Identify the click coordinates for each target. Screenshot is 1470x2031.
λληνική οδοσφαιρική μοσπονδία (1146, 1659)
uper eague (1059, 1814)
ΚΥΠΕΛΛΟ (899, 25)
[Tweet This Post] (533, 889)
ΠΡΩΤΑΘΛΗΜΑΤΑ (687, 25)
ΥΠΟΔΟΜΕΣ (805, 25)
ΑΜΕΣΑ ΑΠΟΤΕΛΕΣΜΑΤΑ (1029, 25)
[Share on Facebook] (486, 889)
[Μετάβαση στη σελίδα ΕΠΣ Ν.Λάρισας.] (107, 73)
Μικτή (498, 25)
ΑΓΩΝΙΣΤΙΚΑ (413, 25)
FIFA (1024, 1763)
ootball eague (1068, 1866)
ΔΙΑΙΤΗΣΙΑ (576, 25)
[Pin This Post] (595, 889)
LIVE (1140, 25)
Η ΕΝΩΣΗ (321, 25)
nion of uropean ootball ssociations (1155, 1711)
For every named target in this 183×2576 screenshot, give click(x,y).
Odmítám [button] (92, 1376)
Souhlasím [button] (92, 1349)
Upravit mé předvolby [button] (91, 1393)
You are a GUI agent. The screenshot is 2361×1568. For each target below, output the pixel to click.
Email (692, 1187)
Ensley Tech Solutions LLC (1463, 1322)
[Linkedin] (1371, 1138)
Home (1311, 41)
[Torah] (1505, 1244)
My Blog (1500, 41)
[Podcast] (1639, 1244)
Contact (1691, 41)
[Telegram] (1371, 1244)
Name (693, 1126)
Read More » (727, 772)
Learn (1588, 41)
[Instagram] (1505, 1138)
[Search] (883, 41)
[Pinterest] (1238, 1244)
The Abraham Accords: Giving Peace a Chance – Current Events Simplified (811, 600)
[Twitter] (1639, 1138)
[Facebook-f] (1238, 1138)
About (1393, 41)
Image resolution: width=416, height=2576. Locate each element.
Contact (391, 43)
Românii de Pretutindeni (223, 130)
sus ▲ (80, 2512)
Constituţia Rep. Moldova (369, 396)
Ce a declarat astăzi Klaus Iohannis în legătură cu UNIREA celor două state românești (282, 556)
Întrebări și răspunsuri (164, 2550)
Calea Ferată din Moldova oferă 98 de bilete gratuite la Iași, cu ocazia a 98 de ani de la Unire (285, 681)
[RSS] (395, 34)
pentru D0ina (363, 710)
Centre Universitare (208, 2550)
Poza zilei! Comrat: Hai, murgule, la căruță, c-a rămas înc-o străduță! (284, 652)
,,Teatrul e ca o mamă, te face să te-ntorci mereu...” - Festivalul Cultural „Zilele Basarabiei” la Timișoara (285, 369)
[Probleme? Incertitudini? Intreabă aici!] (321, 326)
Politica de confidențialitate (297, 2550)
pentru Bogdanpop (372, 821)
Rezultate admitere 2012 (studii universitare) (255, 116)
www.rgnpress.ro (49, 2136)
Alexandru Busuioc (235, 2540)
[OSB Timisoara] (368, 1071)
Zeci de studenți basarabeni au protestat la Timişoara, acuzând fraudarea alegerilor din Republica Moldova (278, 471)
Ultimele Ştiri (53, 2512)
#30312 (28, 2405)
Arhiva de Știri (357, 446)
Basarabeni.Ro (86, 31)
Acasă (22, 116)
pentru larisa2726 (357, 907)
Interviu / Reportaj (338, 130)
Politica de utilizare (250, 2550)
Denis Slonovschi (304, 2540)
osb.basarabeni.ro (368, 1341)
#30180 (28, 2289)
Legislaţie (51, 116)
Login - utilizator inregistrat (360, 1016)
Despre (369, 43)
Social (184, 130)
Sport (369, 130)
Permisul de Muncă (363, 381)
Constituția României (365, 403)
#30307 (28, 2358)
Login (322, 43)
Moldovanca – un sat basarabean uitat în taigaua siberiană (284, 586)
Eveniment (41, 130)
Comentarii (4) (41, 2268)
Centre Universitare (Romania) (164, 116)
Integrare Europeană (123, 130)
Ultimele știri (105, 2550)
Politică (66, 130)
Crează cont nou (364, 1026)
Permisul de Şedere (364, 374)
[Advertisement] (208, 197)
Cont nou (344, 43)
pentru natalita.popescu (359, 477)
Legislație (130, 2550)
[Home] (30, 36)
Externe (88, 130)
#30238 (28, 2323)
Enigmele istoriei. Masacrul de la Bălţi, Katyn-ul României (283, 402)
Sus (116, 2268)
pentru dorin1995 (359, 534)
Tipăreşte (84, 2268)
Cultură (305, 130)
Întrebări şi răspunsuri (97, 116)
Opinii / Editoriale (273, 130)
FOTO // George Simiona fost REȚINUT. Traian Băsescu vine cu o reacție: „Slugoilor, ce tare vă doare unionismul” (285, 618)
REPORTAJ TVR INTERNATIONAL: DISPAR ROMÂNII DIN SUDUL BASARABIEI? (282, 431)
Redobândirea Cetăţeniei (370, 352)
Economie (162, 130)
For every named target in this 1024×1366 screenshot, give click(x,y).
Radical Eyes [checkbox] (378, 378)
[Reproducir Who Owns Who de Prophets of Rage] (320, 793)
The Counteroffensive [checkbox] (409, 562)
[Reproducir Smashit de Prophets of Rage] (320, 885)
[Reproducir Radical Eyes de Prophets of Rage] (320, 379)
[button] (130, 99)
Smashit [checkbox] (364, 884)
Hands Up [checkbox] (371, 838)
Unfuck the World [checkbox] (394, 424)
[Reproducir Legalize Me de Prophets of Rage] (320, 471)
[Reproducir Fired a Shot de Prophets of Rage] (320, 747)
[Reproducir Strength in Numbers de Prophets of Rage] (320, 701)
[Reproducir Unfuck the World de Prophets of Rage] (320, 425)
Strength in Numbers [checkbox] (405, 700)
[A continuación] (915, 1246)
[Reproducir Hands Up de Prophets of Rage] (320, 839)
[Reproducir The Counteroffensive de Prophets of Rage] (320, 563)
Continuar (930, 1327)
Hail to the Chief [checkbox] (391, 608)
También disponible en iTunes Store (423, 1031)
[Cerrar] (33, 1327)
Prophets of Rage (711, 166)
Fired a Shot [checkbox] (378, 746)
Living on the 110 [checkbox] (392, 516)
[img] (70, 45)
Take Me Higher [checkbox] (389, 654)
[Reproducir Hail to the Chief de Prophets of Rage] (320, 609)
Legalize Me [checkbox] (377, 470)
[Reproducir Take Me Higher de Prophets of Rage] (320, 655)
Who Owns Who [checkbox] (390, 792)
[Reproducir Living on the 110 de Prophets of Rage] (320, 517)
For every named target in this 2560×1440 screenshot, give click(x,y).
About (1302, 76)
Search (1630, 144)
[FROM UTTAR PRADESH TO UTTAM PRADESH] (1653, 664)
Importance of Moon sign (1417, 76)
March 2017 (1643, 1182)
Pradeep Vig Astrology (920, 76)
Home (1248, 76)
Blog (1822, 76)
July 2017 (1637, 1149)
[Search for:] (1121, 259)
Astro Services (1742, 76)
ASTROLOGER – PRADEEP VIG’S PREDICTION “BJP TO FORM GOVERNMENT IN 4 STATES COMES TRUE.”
----------------
Would you reproduce the material above exactly as it reads?

== Answer below ==
Identify the click coordinates for each target. Screenshot is 1470x2031.
λληνική οδοσφαιρική μοσπονδία (1146, 1659)
uper eague (1059, 1814)
ΚΥΠΕΛΛΟ (899, 25)
[Tweet This Post] (533, 889)
ΠΡΩΤΑΘΛΗΜΑΤΑ (687, 25)
ΥΠΟΔΟΜΕΣ (805, 25)
ΑΜΕΣΑ ΑΠΟΤΕΛΕΣΜΑΤΑ (1029, 25)
[Share on Facebook] (486, 889)
[Μετάβαση στη σελίδα ΕΠΣ Ν.Λάρισας.] (107, 73)
Μικτή (498, 25)
ΑΓΩΝΙΣΤΙΚΑ (413, 25)
FIFA (1024, 1763)
ootball eague (1068, 1866)
ΔΙΑΙΤΗΣΙΑ (576, 25)
[Pin This Post] (595, 889)
LIVE (1140, 25)
Η ΕΝΩΣΗ (321, 25)
nion of uropean ootball ssociations (1155, 1711)
For every named target in this 183×2576 screenshot, give click(x,y).
Odmítám [button] (92, 1376)
Souhlasím [button] (92, 1349)
Upravit mé předvolby [button] (91, 1393)
You are a GUI agent. The screenshot is 2361×1568. For each target below, output the pixel to click.
Email (692, 1187)
Ensley Tech Solutions LLC (1463, 1322)
[Linkedin] (1371, 1138)
Home (1311, 41)
[Torah] (1505, 1244)
My Blog (1500, 41)
[Podcast] (1639, 1244)
Contact (1691, 41)
[Telegram] (1371, 1244)
Name (693, 1126)
Read More » (727, 772)
Learn (1588, 41)
[Instagram] (1505, 1138)
[Search] (883, 41)
[Pinterest] (1238, 1244)
The Abraham Accords: Giving Peace a Chance – Current Events Simplified (811, 600)
[Twitter] (1639, 1138)
[Facebook-f] (1238, 1138)
About (1393, 41)
Image resolution: width=416, height=2576. Locate each element.
Contact (391, 43)
Românii de Pretutindeni (223, 130)
sus ▲ (80, 2512)
Constituţia Rep. Moldova (369, 396)
Ce a declarat astăzi Klaus Iohannis în legătură cu UNIREA celor două state românești (282, 556)
Întrebări și răspunsuri (164, 2550)
Calea Ferată din Moldova oferă 98 de bilete gratuite la Iași, cu ocazia a 98 de ani de la Unire (285, 681)
[RSS] (395, 34)
pentru D0ina (363, 710)
Centre Universitare (208, 2550)
Poza zilei! Comrat: Hai, murgule, la căruță, c-a rămas înc-o străduță! (284, 652)
,,Teatrul e ca o mamă, te face să te-ntorci mereu...” - Festivalul Cultural „Zilele Basarabiei” la Timișoara (285, 369)
[Probleme? Incertitudini? Intreabă aici!] (321, 326)
Politica de confidențialitate (297, 2550)
pentru Bogdanpop (372, 821)
Rezultate admitere 2012 (studii universitare) (255, 116)
www.rgnpress.ro (49, 2136)
Alexandru Busuioc (235, 2540)
[OSB Timisoara] (368, 1071)
Zeci de studenți basarabeni au protestat la Timişoara, acuzând fraudarea alegerilor din Republica Moldova (278, 471)
Ultimele Ştiri (53, 2512)
#30312 (28, 2405)
Arhiva de Știri (357, 446)
Basarabeni.Ro (86, 31)
Acasă (22, 116)
pentru larisa2726 (357, 907)
Interviu / Reportaj (338, 130)
Politica de utilizare (250, 2550)
Denis Slonovschi (304, 2540)
osb.basarabeni.ro (368, 1341)
#30180 (28, 2289)
Legislaţie (51, 116)
Login - utilizator inregistrat (360, 1016)
Despre (369, 43)
Social (184, 130)
Sport (369, 130)
Permisul de Muncă (363, 381)
Constituția României (365, 403)
#30307 (28, 2358)
Login (322, 43)
Moldovanca – un sat basarabean uitat în taigaua siberiană (284, 586)
Eveniment (41, 130)
Comentarii (4) (41, 2268)
Centre Universitare (Romania) (164, 116)
Integrare Europeană (123, 130)
Ultimele știri (105, 2550)
Politică (66, 130)
Crează cont nou (364, 1026)
Permisul de Şedere (364, 374)
[Advertisement] (208, 197)
Cont nou (344, 43)
pentru natalita.popescu (359, 477)
Legislație (130, 2550)
[Home] (30, 36)
Externe (88, 130)
#30238 (28, 2323)
Enigmele istoriei. Masacrul de la Bălţi, Katyn-ul României (283, 402)
Sus (116, 2268)
pentru dorin1995 (359, 534)
Tipăreşte (84, 2268)
Cultură (305, 130)
Întrebări şi răspunsuri (97, 116)
Opinii / Editoriale (273, 130)
FOTO // George Simiona fost REȚINUT. Traian Băsescu vine cu o reacție: „Slugoilor, ce tare vă doare unionismul” (285, 618)
REPORTAJ TVR INTERNATIONAL: DISPAR ROMÂNII DIN SUDUL BASARABIEI? (282, 431)
Redobândirea Cetăţeniei (370, 352)
Economie (162, 130)
For every named target in this 1024×1366 screenshot, give click(x,y).
Radical Eyes [checkbox] (378, 378)
[Reproducir Who Owns Who de Prophets of Rage] (320, 793)
The Counteroffensive [checkbox] (409, 562)
[Reproducir Smashit de Prophets of Rage] (320, 885)
[Reproducir Radical Eyes de Prophets of Rage] (320, 379)
[button] (130, 99)
Smashit [checkbox] (364, 884)
Hands Up [checkbox] (371, 838)
Unfuck the World [checkbox] (394, 424)
[Reproducir Legalize Me de Prophets of Rage] (320, 471)
[Reproducir Fired a Shot de Prophets of Rage] (320, 747)
[Reproducir Strength in Numbers de Prophets of Rage] (320, 701)
[Reproducir Unfuck the World de Prophets of Rage] (320, 425)
Strength in Numbers [checkbox] (405, 700)
[A continuación] (915, 1246)
[Reproducir Hands Up de Prophets of Rage] (320, 839)
[Reproducir The Counteroffensive de Prophets of Rage] (320, 563)
Continuar (930, 1327)
Hail to the Chief [checkbox] (391, 608)
También disponible en iTunes Store (423, 1031)
[Cerrar] (33, 1327)
Prophets of Rage (711, 166)
Fired a Shot [checkbox] (378, 746)
Living on the 110 [checkbox] (392, 516)
[img] (70, 45)
Take Me Higher [checkbox] (389, 654)
[Reproducir Hail to the Chief de Prophets of Rage] (320, 609)
Legalize Me [checkbox] (377, 470)
[Reproducir Take Me Higher de Prophets of Rage] (320, 655)
Who Owns Who [checkbox] (390, 792)
[Reproducir Living on the 110 de Prophets of Rage] (320, 517)
For every named target in this 2560×1440 screenshot, give click(x,y).
About (1302, 76)
Search (1630, 144)
[FROM UTTAR PRADESH TO UTTAM PRADESH] (1653, 664)
Importance of Moon sign (1417, 76)
March 2017 (1643, 1182)
Pradeep Vig Astrology (920, 76)
Home (1248, 76)
Blog (1822, 76)
July 2017 (1637, 1149)
[Search for:] (1121, 259)
Astro Services (1742, 76)
ASTROLOGER – PRADEEP VIG’S PREDICTION “BJP TO FORM GOVERNMENT IN 4 STATES COMES TRUE.”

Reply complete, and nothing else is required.